### Work required
Would you set down the complete data below, exactly as shown?

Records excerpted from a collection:
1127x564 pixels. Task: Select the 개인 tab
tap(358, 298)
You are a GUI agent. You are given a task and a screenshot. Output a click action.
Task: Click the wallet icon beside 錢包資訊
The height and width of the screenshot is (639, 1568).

### Answer space
1127x564 pixels. Task: Select the 개인 tab
tap(358, 298)
You are a GUI agent. You are given a task and a screenshot. Output a click action.
Task: Click the wallet icon beside 錢包資訊
The height and width of the screenshot is (639, 1568).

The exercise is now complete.